[Records excerpted from a collection]
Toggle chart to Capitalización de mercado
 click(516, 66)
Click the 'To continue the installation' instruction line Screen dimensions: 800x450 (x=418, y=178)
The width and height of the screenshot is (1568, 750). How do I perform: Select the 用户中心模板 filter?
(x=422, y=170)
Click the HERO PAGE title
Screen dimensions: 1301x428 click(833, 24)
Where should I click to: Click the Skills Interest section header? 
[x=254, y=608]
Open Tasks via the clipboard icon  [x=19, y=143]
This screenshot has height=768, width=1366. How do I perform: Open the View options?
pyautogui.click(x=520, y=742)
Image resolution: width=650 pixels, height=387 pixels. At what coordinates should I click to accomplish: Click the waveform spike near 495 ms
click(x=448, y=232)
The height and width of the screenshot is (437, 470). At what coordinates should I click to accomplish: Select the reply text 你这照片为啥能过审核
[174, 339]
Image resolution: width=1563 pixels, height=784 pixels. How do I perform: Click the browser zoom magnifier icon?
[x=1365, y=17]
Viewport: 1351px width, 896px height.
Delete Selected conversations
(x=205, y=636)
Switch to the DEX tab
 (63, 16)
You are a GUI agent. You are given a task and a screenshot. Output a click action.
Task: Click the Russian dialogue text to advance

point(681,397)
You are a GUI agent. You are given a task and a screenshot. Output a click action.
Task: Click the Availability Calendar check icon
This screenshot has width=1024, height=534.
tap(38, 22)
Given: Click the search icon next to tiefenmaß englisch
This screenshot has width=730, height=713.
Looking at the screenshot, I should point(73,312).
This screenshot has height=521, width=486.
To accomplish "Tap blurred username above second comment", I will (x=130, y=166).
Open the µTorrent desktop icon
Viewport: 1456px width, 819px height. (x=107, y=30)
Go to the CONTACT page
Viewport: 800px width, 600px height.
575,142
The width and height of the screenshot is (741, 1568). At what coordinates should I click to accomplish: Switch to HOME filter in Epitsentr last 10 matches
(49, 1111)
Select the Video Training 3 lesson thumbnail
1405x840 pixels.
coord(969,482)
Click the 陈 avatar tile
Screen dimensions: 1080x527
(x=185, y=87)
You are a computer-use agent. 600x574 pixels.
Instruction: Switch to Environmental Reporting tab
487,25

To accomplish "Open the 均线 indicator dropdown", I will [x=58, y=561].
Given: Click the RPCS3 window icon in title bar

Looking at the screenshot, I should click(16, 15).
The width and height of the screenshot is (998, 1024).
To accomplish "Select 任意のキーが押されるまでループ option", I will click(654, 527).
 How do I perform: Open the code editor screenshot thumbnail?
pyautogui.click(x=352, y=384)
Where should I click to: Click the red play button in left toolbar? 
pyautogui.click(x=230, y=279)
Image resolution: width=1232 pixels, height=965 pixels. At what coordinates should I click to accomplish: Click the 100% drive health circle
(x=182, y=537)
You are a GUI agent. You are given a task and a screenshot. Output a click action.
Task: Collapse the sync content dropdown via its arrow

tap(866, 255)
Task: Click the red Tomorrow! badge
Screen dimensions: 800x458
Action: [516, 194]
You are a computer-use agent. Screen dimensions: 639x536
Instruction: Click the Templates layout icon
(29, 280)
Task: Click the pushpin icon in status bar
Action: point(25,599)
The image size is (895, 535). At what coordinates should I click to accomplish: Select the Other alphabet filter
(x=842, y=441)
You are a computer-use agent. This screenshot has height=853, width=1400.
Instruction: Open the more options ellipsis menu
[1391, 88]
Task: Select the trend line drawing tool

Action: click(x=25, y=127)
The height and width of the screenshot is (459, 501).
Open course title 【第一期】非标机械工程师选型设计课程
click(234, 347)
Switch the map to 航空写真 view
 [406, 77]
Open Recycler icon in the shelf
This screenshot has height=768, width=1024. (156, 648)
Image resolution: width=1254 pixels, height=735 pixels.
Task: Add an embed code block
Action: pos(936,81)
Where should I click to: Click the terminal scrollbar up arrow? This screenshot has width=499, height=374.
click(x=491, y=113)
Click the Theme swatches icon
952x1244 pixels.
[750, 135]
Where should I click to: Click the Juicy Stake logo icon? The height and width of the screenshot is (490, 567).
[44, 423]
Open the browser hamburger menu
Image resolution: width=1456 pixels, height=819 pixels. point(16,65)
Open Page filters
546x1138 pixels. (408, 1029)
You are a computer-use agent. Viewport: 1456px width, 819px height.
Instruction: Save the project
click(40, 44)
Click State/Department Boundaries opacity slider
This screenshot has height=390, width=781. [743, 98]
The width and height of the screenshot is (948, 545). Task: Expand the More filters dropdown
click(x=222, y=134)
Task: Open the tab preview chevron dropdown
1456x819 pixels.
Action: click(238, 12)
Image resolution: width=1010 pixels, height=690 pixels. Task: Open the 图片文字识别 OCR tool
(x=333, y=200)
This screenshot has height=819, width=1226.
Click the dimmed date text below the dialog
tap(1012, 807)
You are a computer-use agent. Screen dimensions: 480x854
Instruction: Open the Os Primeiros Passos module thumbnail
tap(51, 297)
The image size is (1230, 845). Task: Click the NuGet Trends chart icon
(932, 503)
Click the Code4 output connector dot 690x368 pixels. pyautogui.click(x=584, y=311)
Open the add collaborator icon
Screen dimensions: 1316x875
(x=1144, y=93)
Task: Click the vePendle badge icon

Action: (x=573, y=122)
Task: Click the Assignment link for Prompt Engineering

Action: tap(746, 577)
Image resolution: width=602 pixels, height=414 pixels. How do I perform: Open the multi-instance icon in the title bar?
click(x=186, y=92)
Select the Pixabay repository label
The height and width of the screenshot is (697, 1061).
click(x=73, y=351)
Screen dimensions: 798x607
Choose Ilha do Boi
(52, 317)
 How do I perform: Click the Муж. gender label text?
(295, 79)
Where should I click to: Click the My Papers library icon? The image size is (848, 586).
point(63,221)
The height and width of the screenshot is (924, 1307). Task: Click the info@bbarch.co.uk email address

- **What to work on**: Write out all of the material above word for word, keeping every line as it is.

- **Final result**:
Toggle chart to Capitalización de mercado
 click(516, 66)
Click the 'To continue the installation' instruction line Screen dimensions: 800x450 (x=418, y=178)
The width and height of the screenshot is (1568, 750). How do I perform: Select the 用户中心模板 filter?
(x=422, y=170)
Click the HERO PAGE title
Screen dimensions: 1301x428 click(833, 24)
Where should I click to: Click the Skills Interest section header? 
[x=254, y=608]
Open Tasks via the clipboard icon  [x=19, y=143]
This screenshot has height=768, width=1366. How do I perform: Open the View options?
pyautogui.click(x=520, y=742)
Image resolution: width=650 pixels, height=387 pixels. At what coordinates should I click to accomplish: Click the waveform spike near 495 ms
click(x=448, y=232)
The height and width of the screenshot is (437, 470). At what coordinates should I click to accomplish: Select the reply text 你这照片为啥能过审核
[174, 339]
Image resolution: width=1563 pixels, height=784 pixels. How do I perform: Click the browser zoom magnifier icon?
[x=1365, y=17]
Viewport: 1351px width, 896px height.
Delete Selected conversations
(x=205, y=636)
Switch to the DEX tab
 (63, 16)
You are a GUI agent. You are given a task and a screenshot. Output a click action.
Task: Click the Russian dialogue text to advance

point(681,397)
You are a GUI agent. You are given a task and a screenshot. Output a click action.
Task: Click the Availability Calendar check icon
This screenshot has width=1024, height=534.
tap(38, 22)
Given: Click the search icon next to tiefenmaß englisch
This screenshot has width=730, height=713.
Looking at the screenshot, I should point(73,312).
This screenshot has height=521, width=486.
To accomplish "Tap blurred username above second comment", I will (x=130, y=166).
Open the µTorrent desktop icon
Viewport: 1456px width, 819px height. (x=107, y=30)
Go to the CONTACT page
Viewport: 800px width, 600px height.
575,142
The width and height of the screenshot is (741, 1568). At what coordinates should I click to accomplish: Switch to HOME filter in Epitsentr last 10 matches
(49, 1111)
Select the Video Training 3 lesson thumbnail
1405x840 pixels.
coord(969,482)
Click the 陈 avatar tile
Screen dimensions: 1080x527
(x=185, y=87)
You are a computer-use agent. 600x574 pixels.
Instruction: Switch to Environmental Reporting tab
487,25

To accomplish "Open the 均线 indicator dropdown", I will [x=58, y=561].
Given: Click the RPCS3 window icon in title bar

Looking at the screenshot, I should click(16, 15).
The width and height of the screenshot is (998, 1024).
To accomplish "Select 任意のキーが押されるまでループ option", I will click(654, 527).
 How do I perform: Open the code editor screenshot thumbnail?
pyautogui.click(x=352, y=384)
Where should I click to: Click the red play button in left toolbar? 
pyautogui.click(x=230, y=279)
Image resolution: width=1232 pixels, height=965 pixels. At what coordinates should I click to accomplish: Click the 100% drive health circle
(x=182, y=537)
You are a GUI agent. You are given a task and a screenshot. Output a click action.
Task: Collapse the sync content dropdown via its arrow

tap(866, 255)
Task: Click the red Tomorrow! badge
Screen dimensions: 800x458
Action: [516, 194]
You are a computer-use agent. Screen dimensions: 639x536
Instruction: Click the Templates layout icon
(29, 280)
Task: Click the pushpin icon in status bar
Action: point(25,599)
The image size is (895, 535). At what coordinates should I click to accomplish: Select the Other alphabet filter
(x=842, y=441)
You are a computer-use agent. This screenshot has height=853, width=1400.
Instruction: Open the more options ellipsis menu
[1391, 88]
Task: Select the trend line drawing tool

Action: click(x=25, y=127)
The height and width of the screenshot is (459, 501).
Open course title 【第一期】非标机械工程师选型设计课程
click(234, 347)
Switch the map to 航空写真 view
 [406, 77]
Open Recycler icon in the shelf
This screenshot has height=768, width=1024. (156, 648)
Image resolution: width=1254 pixels, height=735 pixels.
Task: Add an embed code block
Action: pos(936,81)
Where should I click to: Click the terminal scrollbar up arrow? This screenshot has width=499, height=374.
click(x=491, y=113)
Click the Theme swatches icon
952x1244 pixels.
[750, 135]
Where should I click to: Click the Juicy Stake logo icon? The height and width of the screenshot is (490, 567).
[44, 423]
Open the browser hamburger menu
Image resolution: width=1456 pixels, height=819 pixels. point(16,65)
Open Page filters
546x1138 pixels. (408, 1029)
You are a computer-use agent. Viewport: 1456px width, 819px height.
Instruction: Save the project
click(40, 44)
Click State/Department Boundaries opacity slider
This screenshot has height=390, width=781. [743, 98]
The width and height of the screenshot is (948, 545). Task: Expand the More filters dropdown
click(x=222, y=134)
Task: Open the tab preview chevron dropdown
1456x819 pixels.
Action: click(238, 12)
Image resolution: width=1010 pixels, height=690 pixels. Task: Open the 图片文字识别 OCR tool
(x=333, y=200)
This screenshot has height=819, width=1226.
Click the dimmed date text below the dialog
tap(1012, 807)
You are a computer-use agent. Screen dimensions: 480x854
Instruction: Open the Os Primeiros Passos module thumbnail
tap(51, 297)
The image size is (1230, 845). Task: Click the NuGet Trends chart icon
(932, 503)
Click the Code4 output connector dot 690x368 pixels. pyautogui.click(x=584, y=311)
Open the add collaborator icon
Screen dimensions: 1316x875
(x=1144, y=93)
Task: Click the vePendle badge icon

Action: (x=573, y=122)
Task: Click the Assignment link for Prompt Engineering

Action: tap(746, 577)
Image resolution: width=602 pixels, height=414 pixels. How do I perform: Open the multi-instance icon in the title bar?
click(x=186, y=92)
Select the Pixabay repository label
The height and width of the screenshot is (697, 1061).
click(x=73, y=351)
Screen dimensions: 798x607
Choose Ilha do Boi
(52, 317)
 How do I perform: Click the Муж. gender label text?
(295, 79)
Where should I click to: Click the My Papers library icon? The image size is (848, 586).
point(63,221)
The height and width of the screenshot is (924, 1307). Task: Click the info@bbarch.co.uk email address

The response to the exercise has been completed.